The Federal Patient Self-Determination Act of 1990 requires health care facilities to inform patients of their right by state law to have advance directives.
Michigan Public Act 312 of 1990 allows Michigan citizens to establish a DPA for medical decisions in the event a citizen becomes unable to make those decisions.
This law authorizes a person you choose (called a patient advocate) to make decisions about your medical care and treatment should you become unable to do so. The person you choose as your patient advocate has a duty to follow your medical wishes. This means, you give them the right to make medical decisions for you if you can't make them yourself. Your patient advocate has the same rights as you do to accept or refuse medical care. Your patient advocate has no power as long as you are mentally capable of making decisions on your own. As you decide what healthcare choices are best for you, it is important to talk about your decisions with your family, your physician and your patient advocate.
St. Joseph Health System has established policies to help you make sound medical-ethical decisions about your treatment. We recognize and respect your right to participate in the course of your treatment based on your physician's medical judgment as well as your ethical and moral values.
Treatment falls into two major groups. One type is called curative care, which is aimed at keeping you alive as long as possible by trying to cure your disease. A second type of treatment is called palliative care, which is aimed at keeping you comfortable. Sometimes, palliative care is given at the same time as curative care. For example, if you have chemotherapy to cure cancer and it makes you nauseous, prescribing medication to ease the nausea would be considered palliative care. Usually, palliative care refers to the type of care where the goal is to keep you comfortable by managing symptoms, rather than to cure the disease.
Where can I receive palliative/comfort care?
Palliative/comfort care is given in many settings (i.e., home, hospital, nursing home) most often when a patient is terminally ill. Hospice programs are designed to care for terminally ill patients. Hospice assists people to achieve the best quality of life possible, by relieving pain and controlling other symptoms associated with their disease. It also provides emotional and spiritual support for the patient and family. Hospice utilizes a team of caregivers (doctors, nurses, aides, therapists, social workers, spiritual counselors, volunteers) to meet the patient's full range of needs.
To be eligible for hospice care, a physician must certify that the patient has a life expectancy of six months or less (if the disease runs its normal course). Hospice also requires that a patient and the family agree to this type of care. Most patients remain at home while enrolled in the program.
If I choose hospice, do I have to change doctors?
No. Hospice programs encourage your personal physician to remain involved in your care. The hospice physician serves as an advisor to your own doctor and to the hospice team. If, at any time, you wish to discontinue your hospice care, or change hospice programs, you have the right to do so.
How do I know when to call hospice?
You can ask your physician or you may call any hospice to learn what hospice can do for you. Through consultation with your physician, it can be determined whether hospice care is appropriate for you.
If I refuse medical treatment, what happens to my insurance?

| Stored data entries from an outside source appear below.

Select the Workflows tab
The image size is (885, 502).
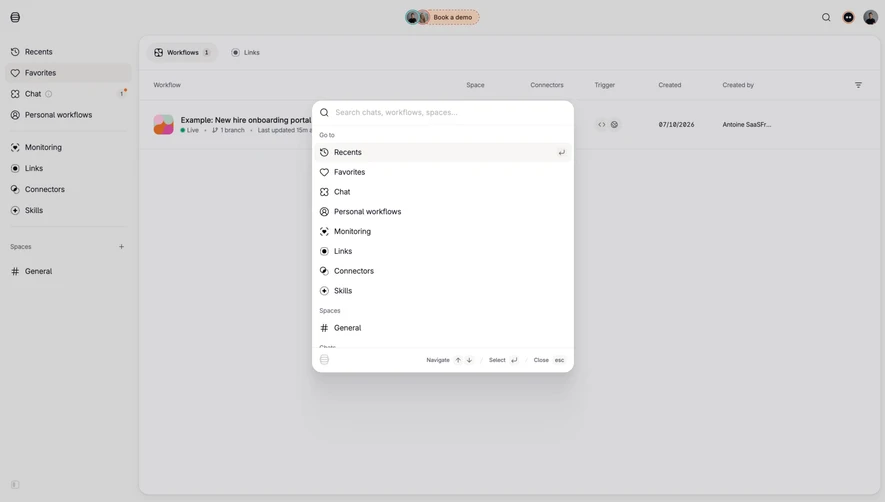182,53
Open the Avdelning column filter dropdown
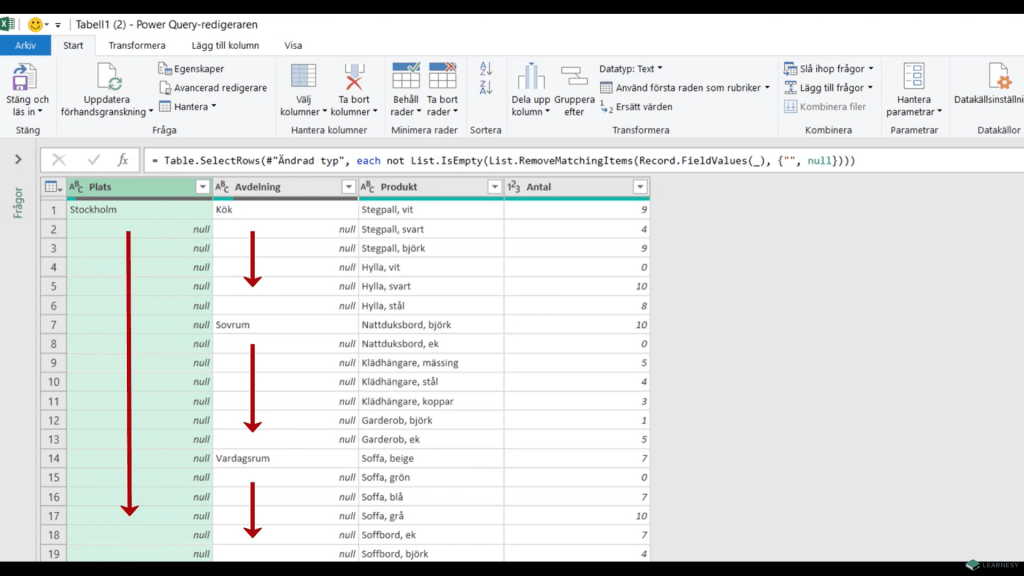 pyautogui.click(x=349, y=187)
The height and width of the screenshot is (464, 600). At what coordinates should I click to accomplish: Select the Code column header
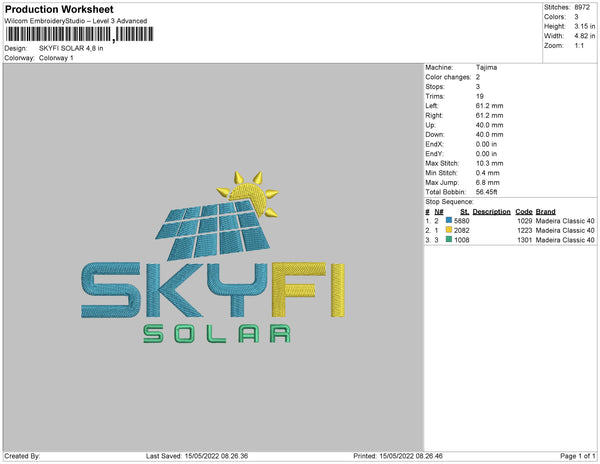523,211

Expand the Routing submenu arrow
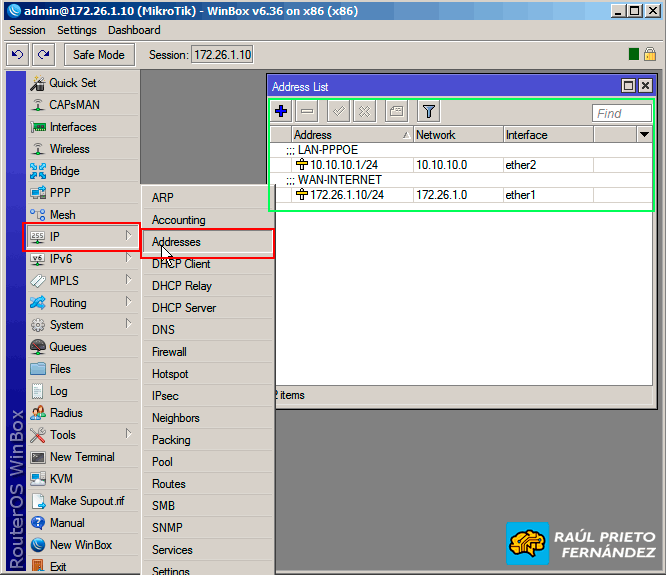pos(128,303)
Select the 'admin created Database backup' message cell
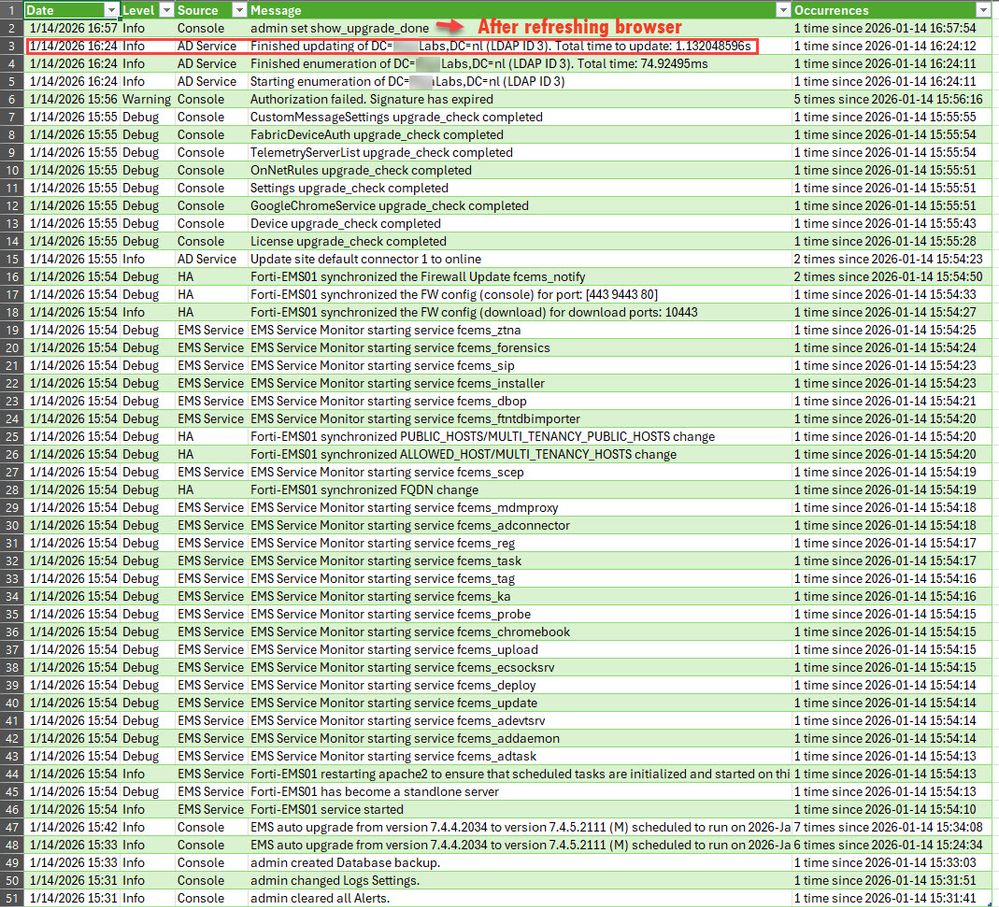Viewport: 999px width, 907px height. (x=340, y=863)
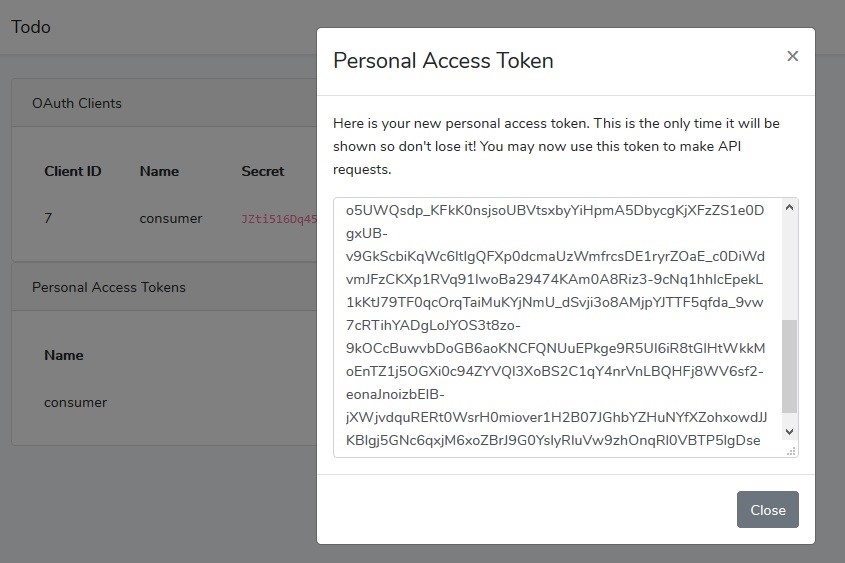Image resolution: width=845 pixels, height=563 pixels.
Task: Click the token textarea's scroll-down arrow
Action: click(789, 432)
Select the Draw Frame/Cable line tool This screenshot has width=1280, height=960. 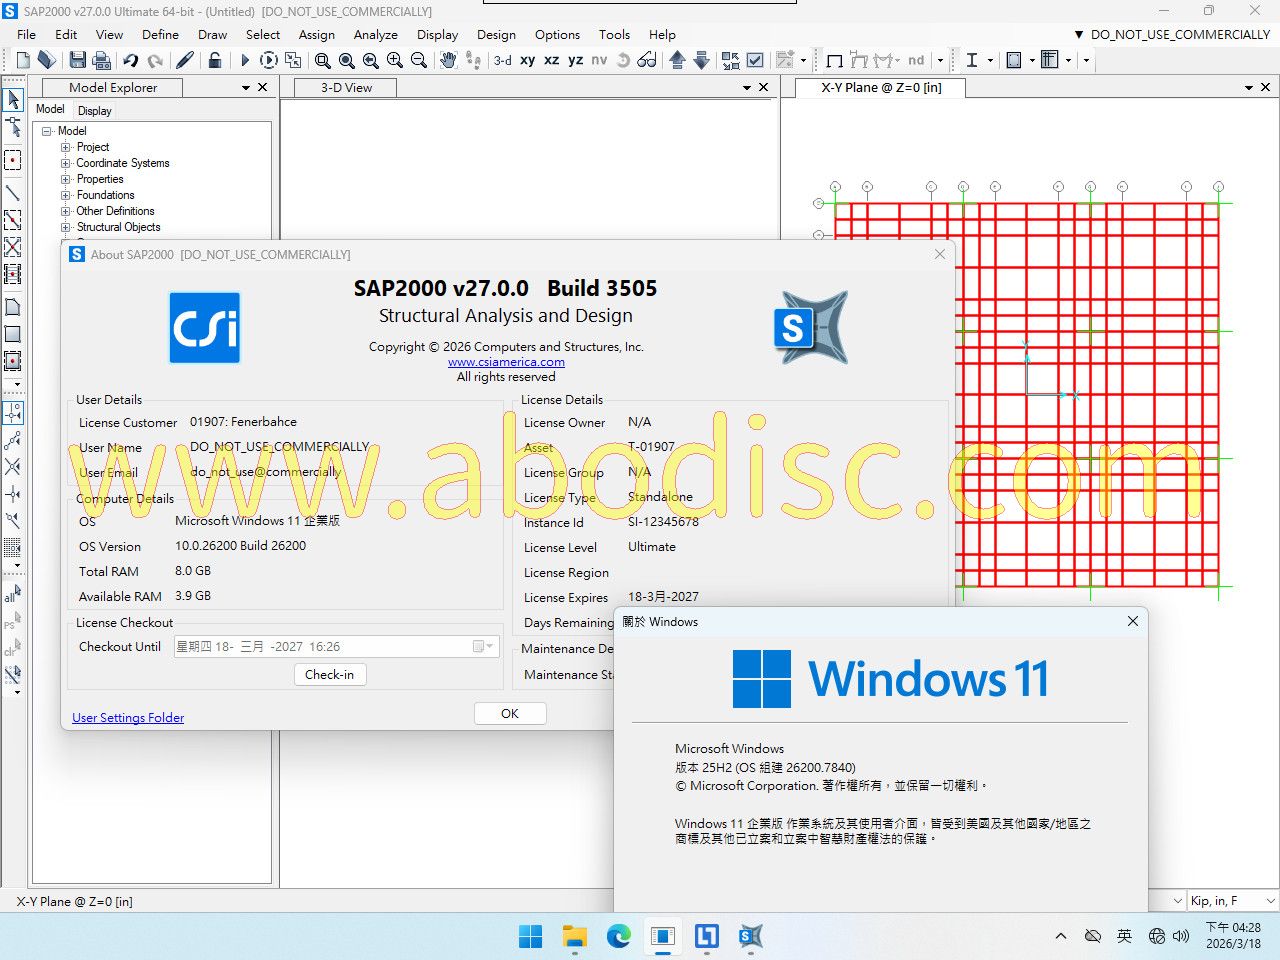pyautogui.click(x=13, y=192)
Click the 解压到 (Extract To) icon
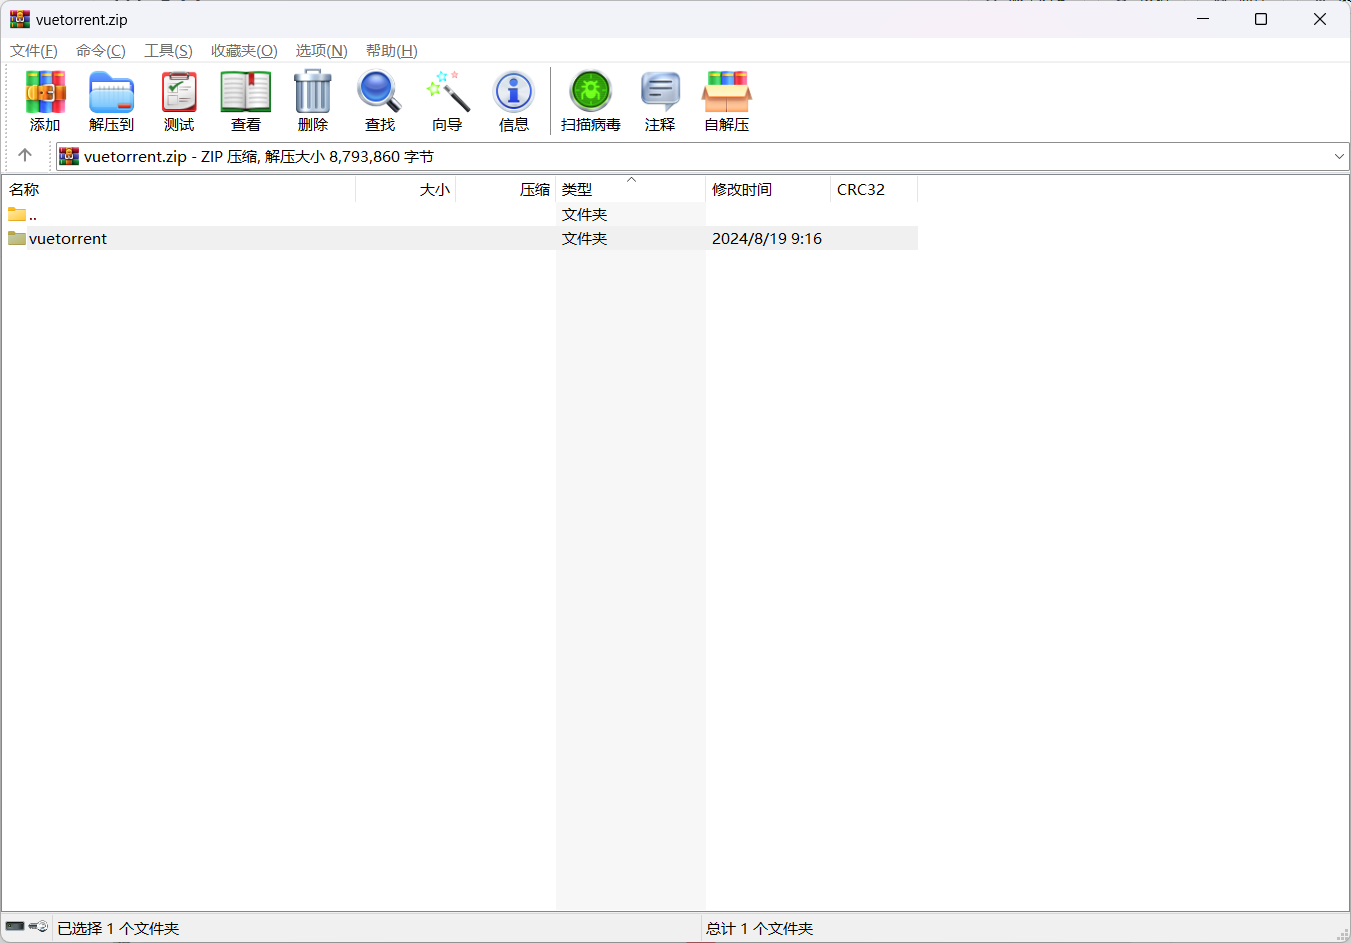This screenshot has width=1351, height=943. pos(111,101)
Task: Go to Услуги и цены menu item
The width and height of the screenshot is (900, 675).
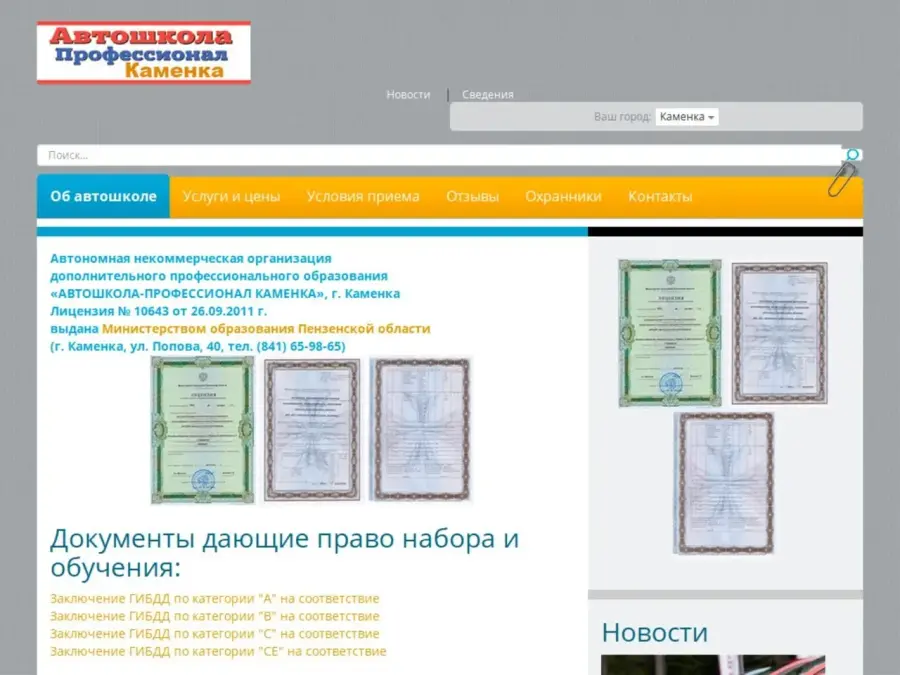Action: click(231, 197)
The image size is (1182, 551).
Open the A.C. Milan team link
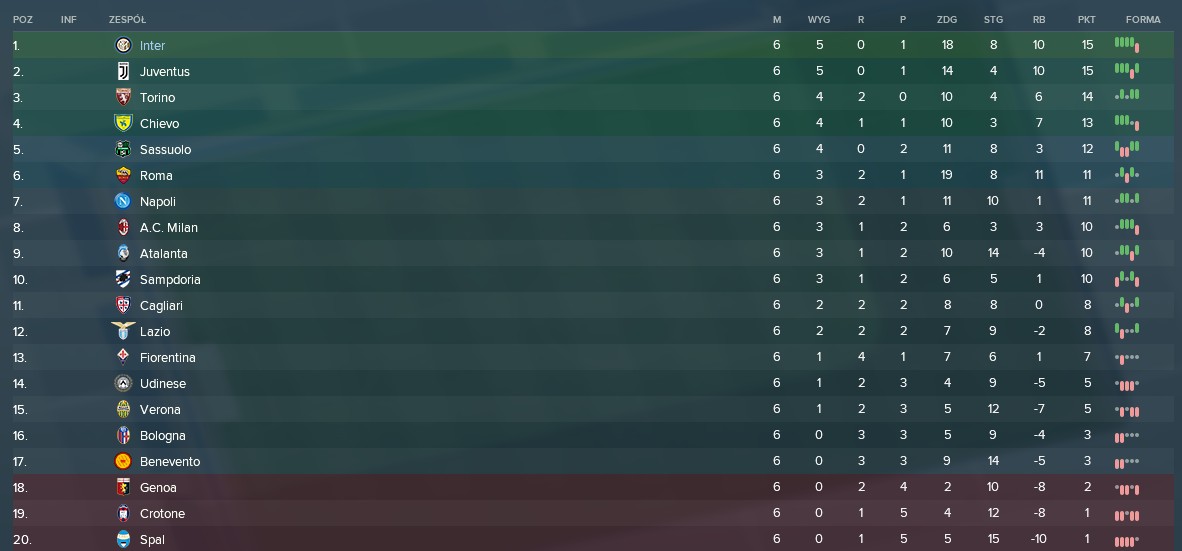(x=169, y=228)
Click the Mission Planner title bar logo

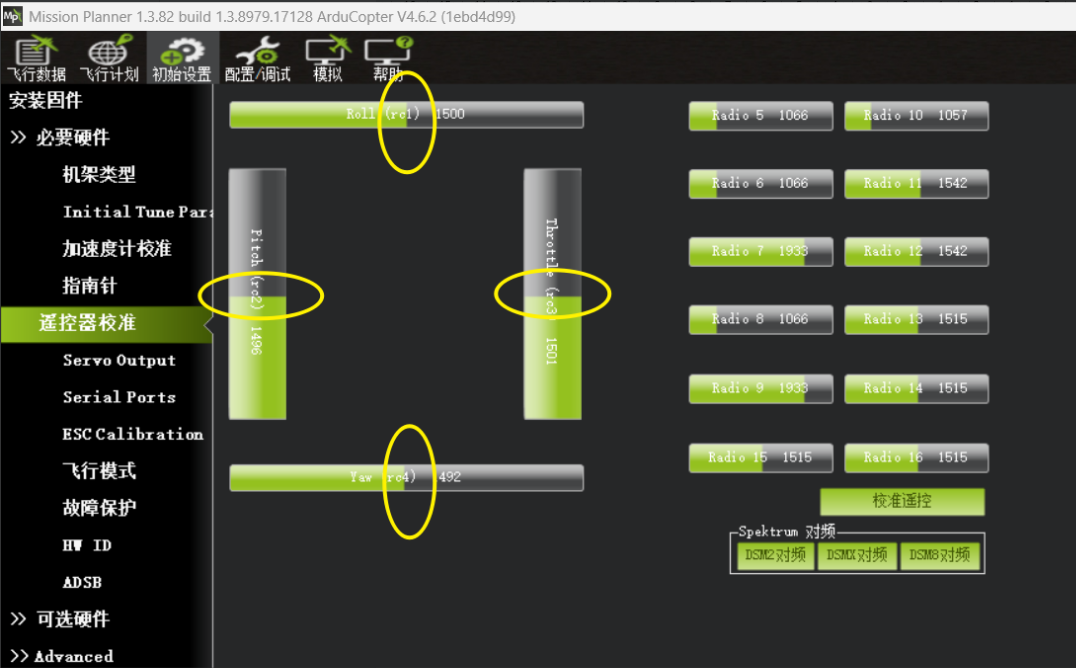13,16
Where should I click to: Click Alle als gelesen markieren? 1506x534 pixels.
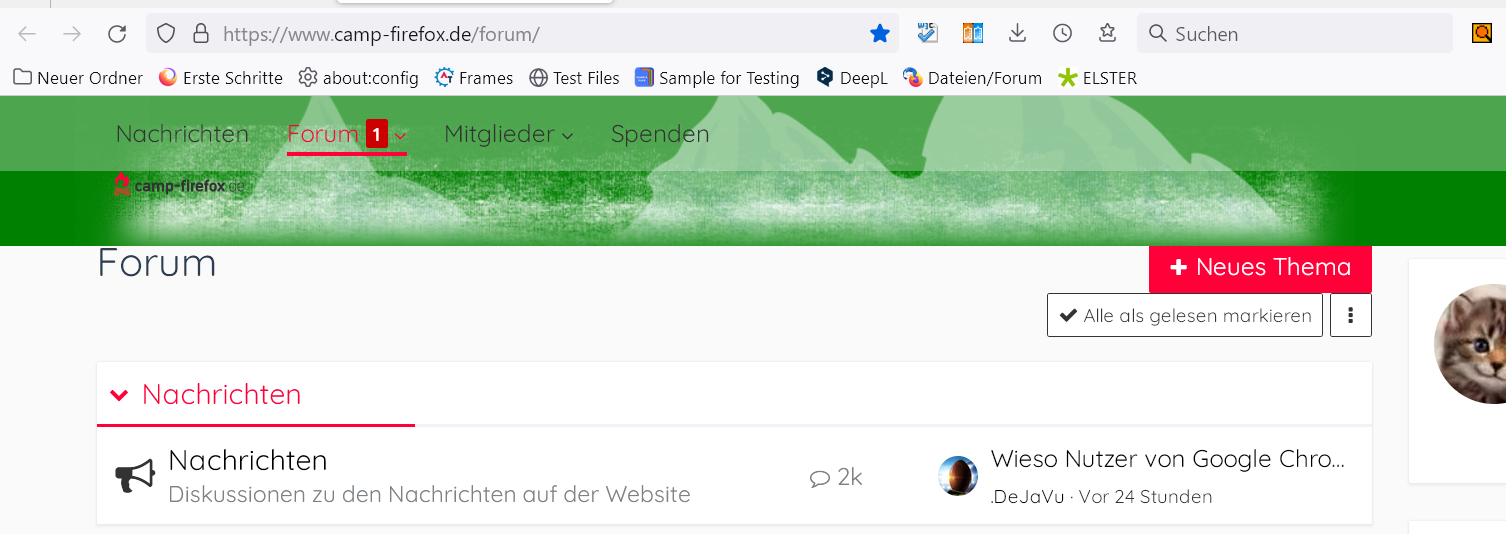tap(1185, 315)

Michigan law says that, if you refuse life-extending or curative treatment, your life or health insurance company:
- May not change what they charge you for insurance.
- May not stop or limit your benefits.
- May not assume you have canceled your insurance policy.
- May not prevent your beneficiaries from receiving insurance benefits.
We also believe that people have a right and a duty to advance their own higher spiritual and bodily welfare. A person can make a choice about any recommended medical procedure, free from coercion, and based upon a reasonable understanding of the procedure and alternatives.
We believe people have a general moral obligation to preserve their own lives. But when a treatment does not offer a reasonable chance of cure or benefit OR when its burdens exceed its benefits, a person is morally free to refuse treatment.
St. Joseph Health System does not support or participate in acts of "mercy killing" or suicide. We will honor any durable power of attorney for medical care that is within our mission, capacity and applicable regulations and the laws of the state of Michigan.
St. Joseph Health System encourages you to include advance directives in your health care planning.
- Know your rights.
- Discuss your wishes with your physician, family and patient advocate.
- Review your advance directive annually to make sure it expresses your wishes clearly.